Bom, mas como o nome do site é Papo de Bola...
Três Match Points
Invertendo os papéis e apelando para o tênis para explicar o futebol, o Cruzeiro tem três Match Points para se tornar o primeiro campeão brasileiro por pontos corridos. Contrariando, porém, as regras do próprio tênis, é como se precisasse sacar sem ter o adversário do outro lado da rede, já que o único concorrente que pode lhe tirar o título não tem mais nada a fazer senão rezar. E, claro, vencer as três partidas que restam.
Subvertendo ainda mais a lógica, é possível comparar cada tempo de um jogo do Palestra Itália mineiro a um saque. Se o time acertar um primeiro tempo primoroso contra qualquer um de seus próximos três adversários, terá feito um ace, matando a partida e o campeonato. Se, ao contrário, for infeliz nos primeiros 45 minutos, terá todo o segundo tempo, ou serviço, para se redimir. E, convenhamos, a possibilidade de uma dupla falta contra Fluminense e Paysandu em casa, ou Bahia, fora, é remotíssima. Até porque esses times podem ser comparados a adversários que disputam desesperadamente um qualifying, tentando a classificação para o próximo campeonato.

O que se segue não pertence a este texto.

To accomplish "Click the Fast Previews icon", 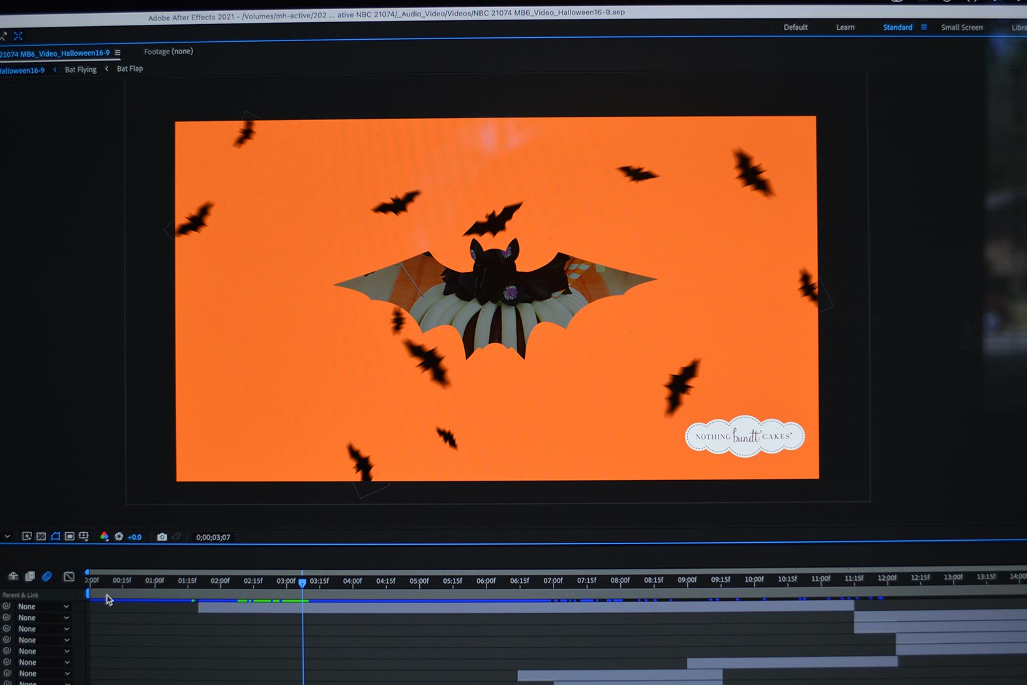I will pyautogui.click(x=27, y=536).
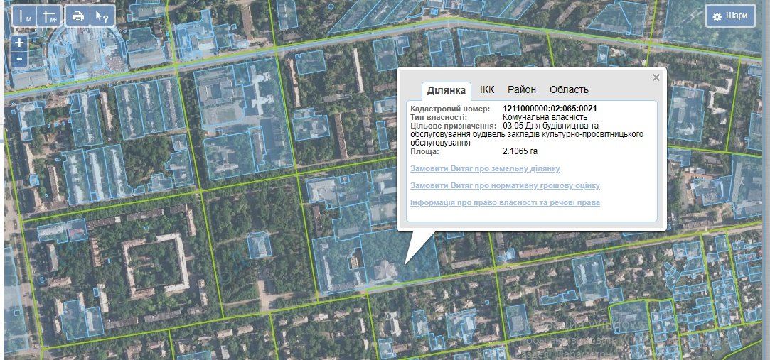This screenshot has height=360, width=770.
Task: Activate the area measurement (м²) tool
Action: tap(49, 16)

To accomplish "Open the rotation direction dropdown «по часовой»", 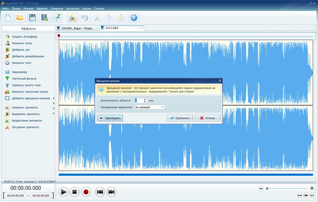I will (149, 107).
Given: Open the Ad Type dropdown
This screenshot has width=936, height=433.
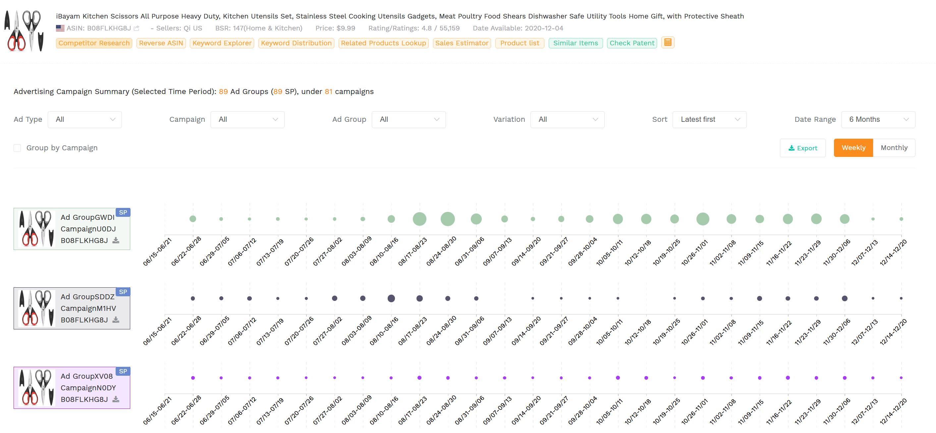Looking at the screenshot, I should (x=85, y=119).
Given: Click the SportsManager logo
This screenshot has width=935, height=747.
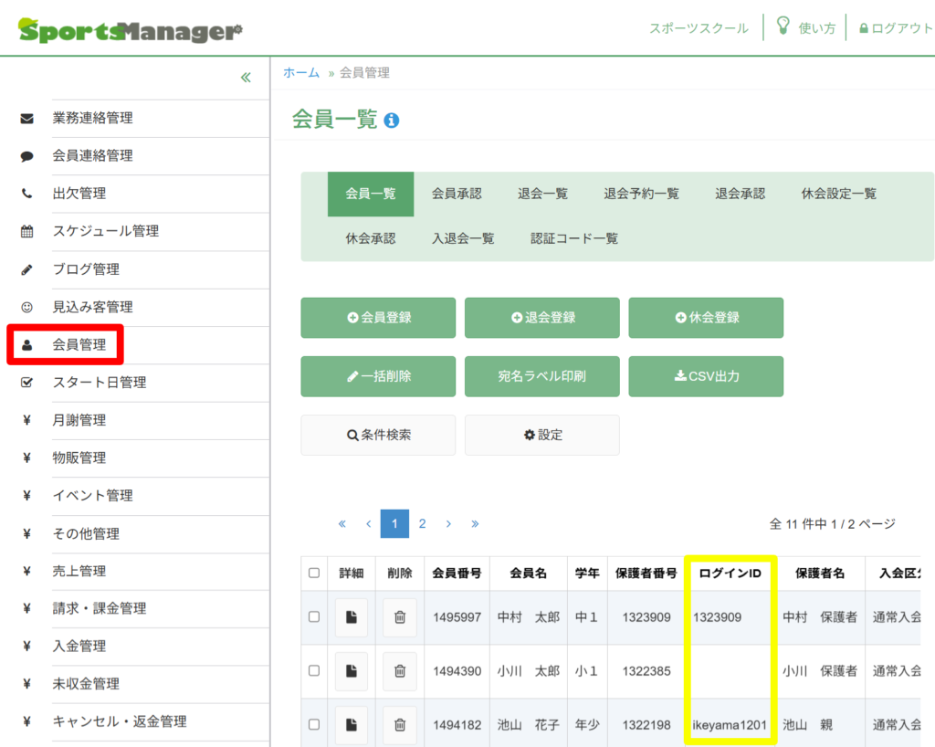Looking at the screenshot, I should 131,30.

E o Santos não tem absolutamente nada do que reclamar. Poderia até alegar que no primeiro confronto com o clube mineiro, na Vila Belmiro, vinha de uma desgastante partida pela Taça Libertadores no meio de semana. E que, quando a partida estava 1 x 0 para o clube mineiro, Diego perdeu um dos gols mais incríveis do torneio, tanto pela beleza da jogada (uma tabela com Robinho à la Pelé e Coutinho) quanto pelo absurdo de perder um gol tão fácil, na cara do goleiro Gomes. Bom, mas aí já é entrar no campo do “se”...
Na reta final, o Santos embalou e reacendeu a discussão de quem é o melhor time do Brasil. Mais uma vez apelando para o tênis, é possível dizer que clube paulista é uma mistura de dois tenistas: o norte-americano Andre Agassi e o francês Yanick Noah. O primeiro, dispensa maiores apresentações. É de uma objetividade impressionante e, mesmo assim, consegue lances maravilhosos. Tem como ponto fraco a perda de concentração em alguns momentos. Já o segundo alcançou enorme sucesso na década de 1980, principalmente por devolver bolas impossíveis de costas para a quadra, por entre as pernas. Era useiro e vezeiro em levantar a galera com seus lances espetaculares.

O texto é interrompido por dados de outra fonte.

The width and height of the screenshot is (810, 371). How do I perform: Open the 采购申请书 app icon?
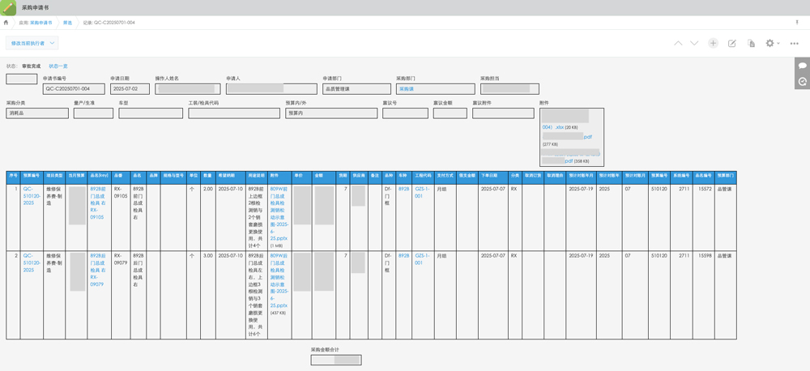[x=9, y=7]
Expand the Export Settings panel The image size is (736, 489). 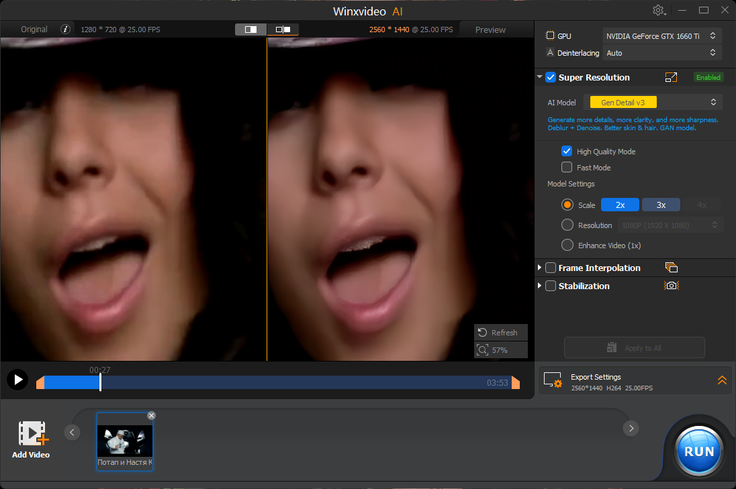coord(722,380)
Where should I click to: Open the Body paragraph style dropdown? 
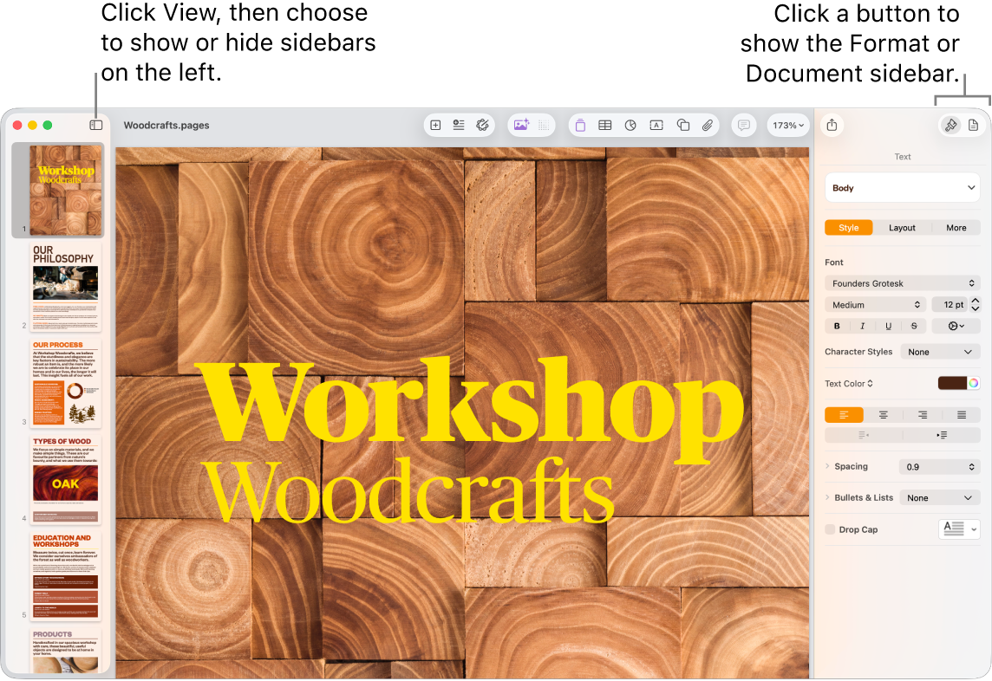click(902, 187)
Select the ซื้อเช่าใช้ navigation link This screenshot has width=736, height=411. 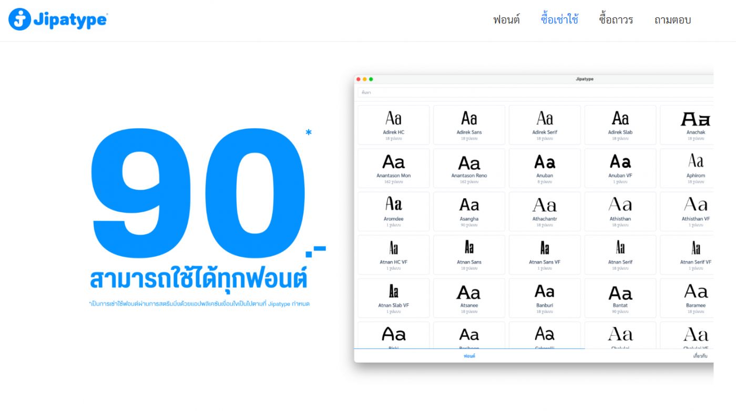pyautogui.click(x=559, y=20)
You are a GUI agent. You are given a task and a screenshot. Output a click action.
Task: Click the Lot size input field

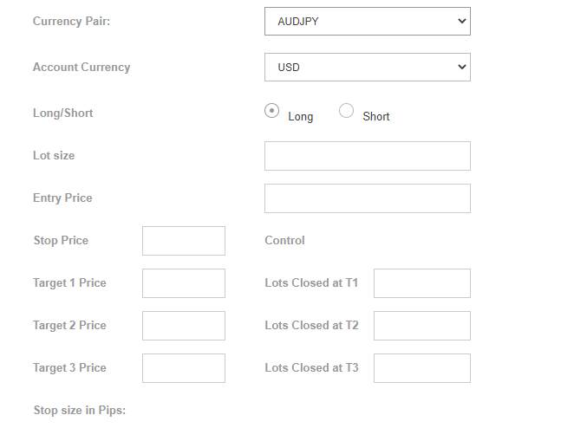(367, 156)
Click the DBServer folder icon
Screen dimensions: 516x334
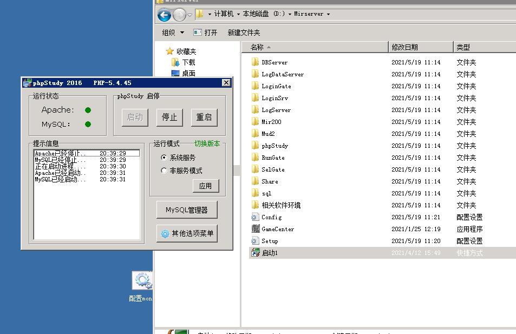[x=256, y=62]
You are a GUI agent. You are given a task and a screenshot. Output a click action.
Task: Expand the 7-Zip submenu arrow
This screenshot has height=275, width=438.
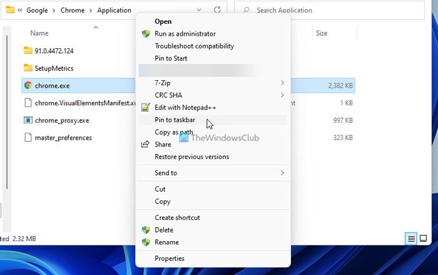click(282, 83)
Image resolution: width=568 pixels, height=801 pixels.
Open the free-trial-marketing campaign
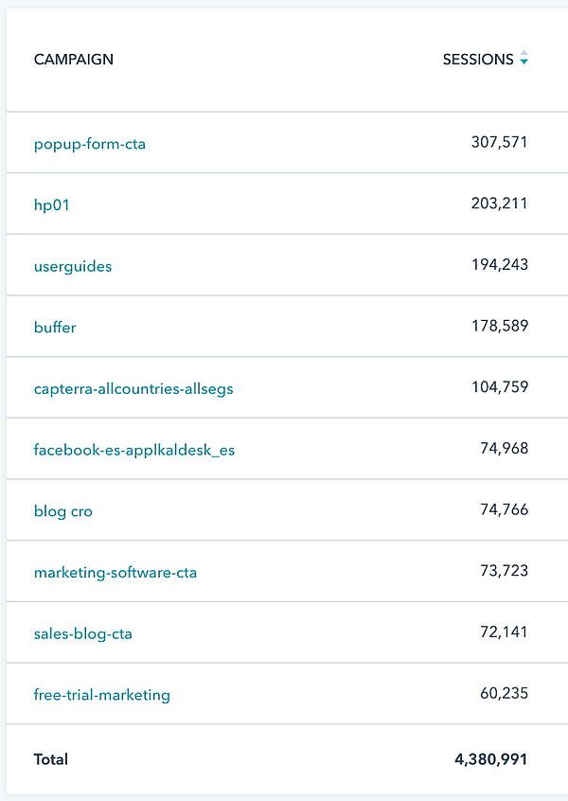[100, 695]
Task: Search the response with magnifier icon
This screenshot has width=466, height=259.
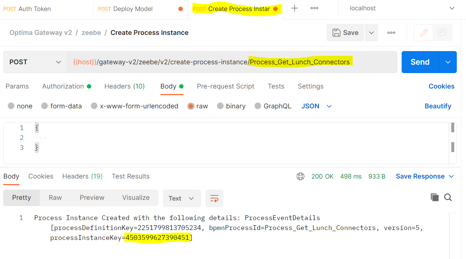Action: click(448, 198)
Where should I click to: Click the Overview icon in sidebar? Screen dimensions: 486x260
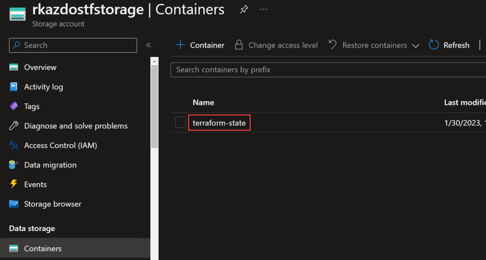coord(14,67)
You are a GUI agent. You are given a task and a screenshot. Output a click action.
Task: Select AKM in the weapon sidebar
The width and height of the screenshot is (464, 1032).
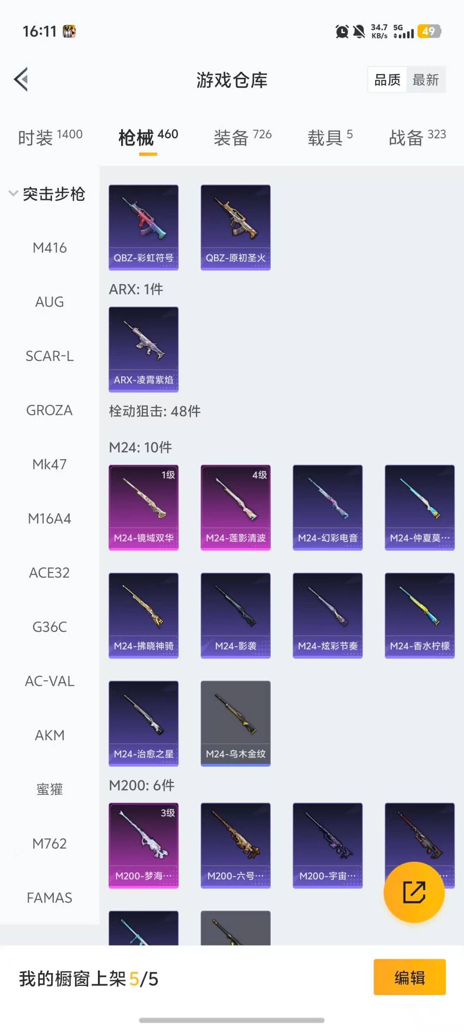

O Cruzeiro, por sua vez, parece ser aquele jogador mais cerebral e extremamente eficiente, ao melhor estilo do lendário Pete Sampras. Foi sempre pelo caminho mais seguro, apenas permitindo-se o luxo de dar espetáculo quando a situação favorecia. E se as semelhanças continuarem, o cruzeirense já pode comemorar: Pete Sampras caracterizou-se pelo total autocontrole nos momentos decisivos.

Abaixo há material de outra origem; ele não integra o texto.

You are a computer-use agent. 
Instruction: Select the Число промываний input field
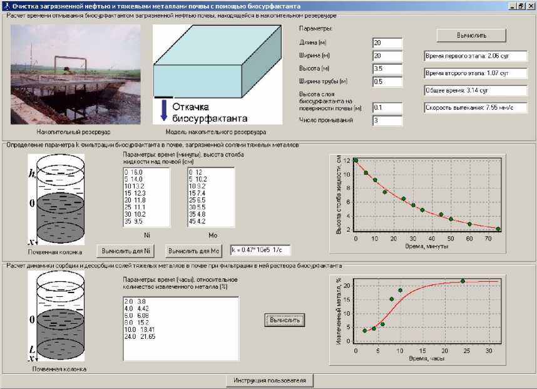tap(387, 120)
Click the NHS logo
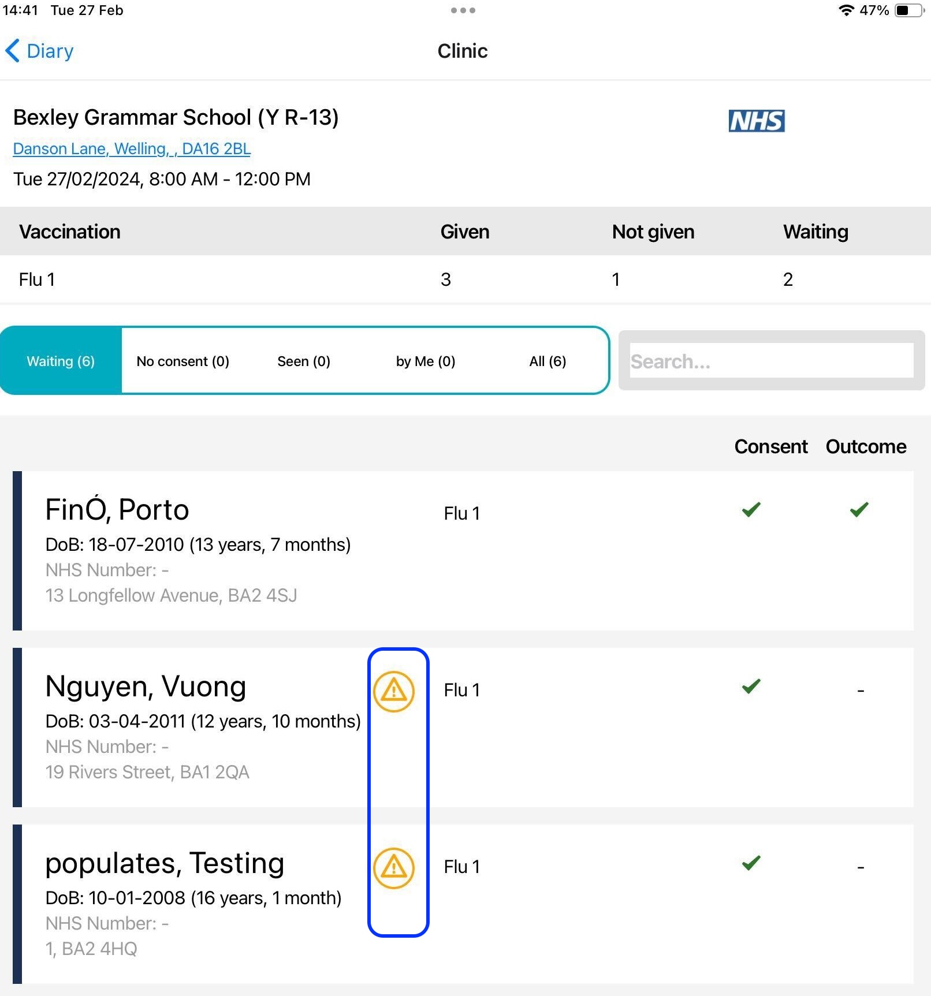 click(x=756, y=121)
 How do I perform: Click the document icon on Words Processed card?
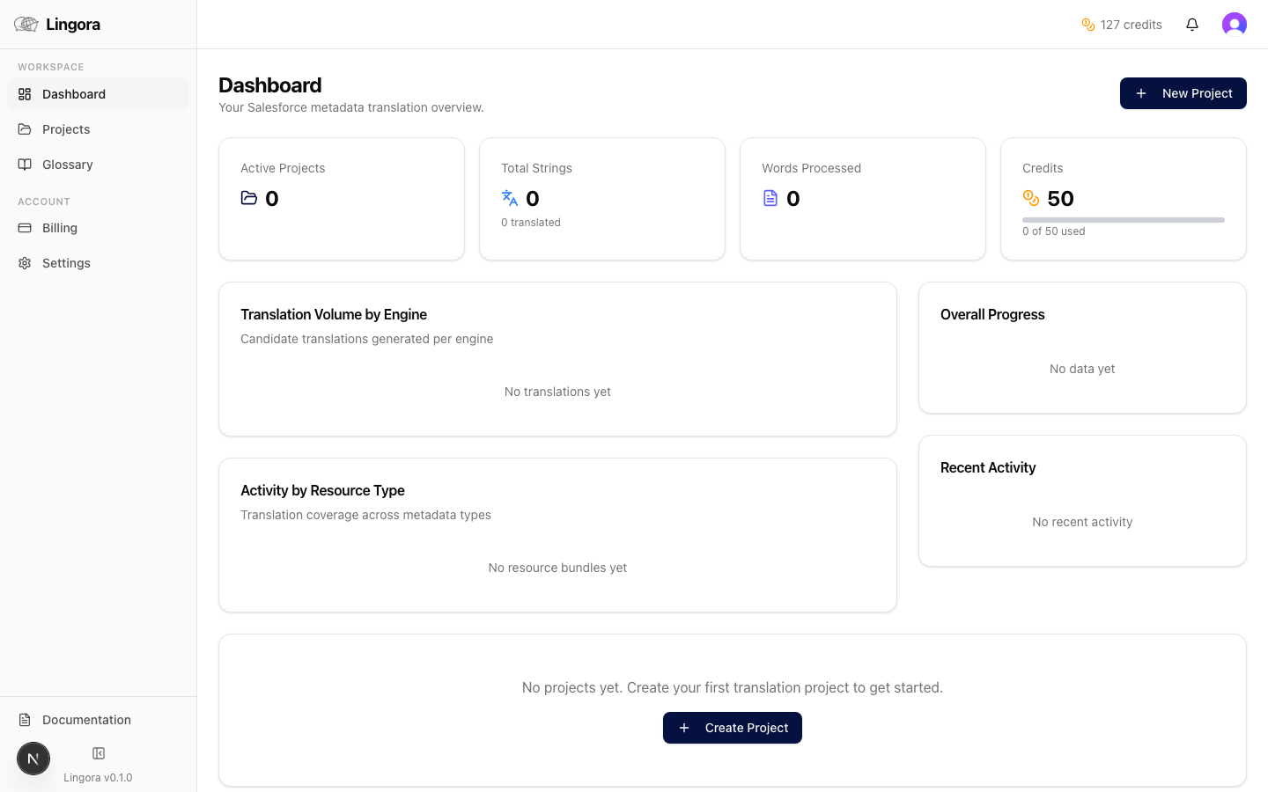click(770, 198)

O futebol, no entanto, já nos mostrou diversas vezes que nem sempre o óbvio, por mais ululante, se concretiza. Resta então acompanhar a rodada de domingo e conferir se terá fim esse campeonato marcado por altos e baixos, estes últimos especialmente em razão do número absurdo de competidores e pelo tempo de disputa. O que torna impossível uma análise fria da fórmula de pontos corridos, tanto para aqueles que a defendem quanto para os que a atacam.
Se a CBF mantiver a palavra, o que por incrível que pareça vem fazendo de algum ano para cá, somente em 2005 será possível julgar criteriosamente a fórmula de pontos corridos. É que finalmente, nesse ano, o Brasileirão terá 20 equipes e um período bem menor do que os atuais nove meses de gestação.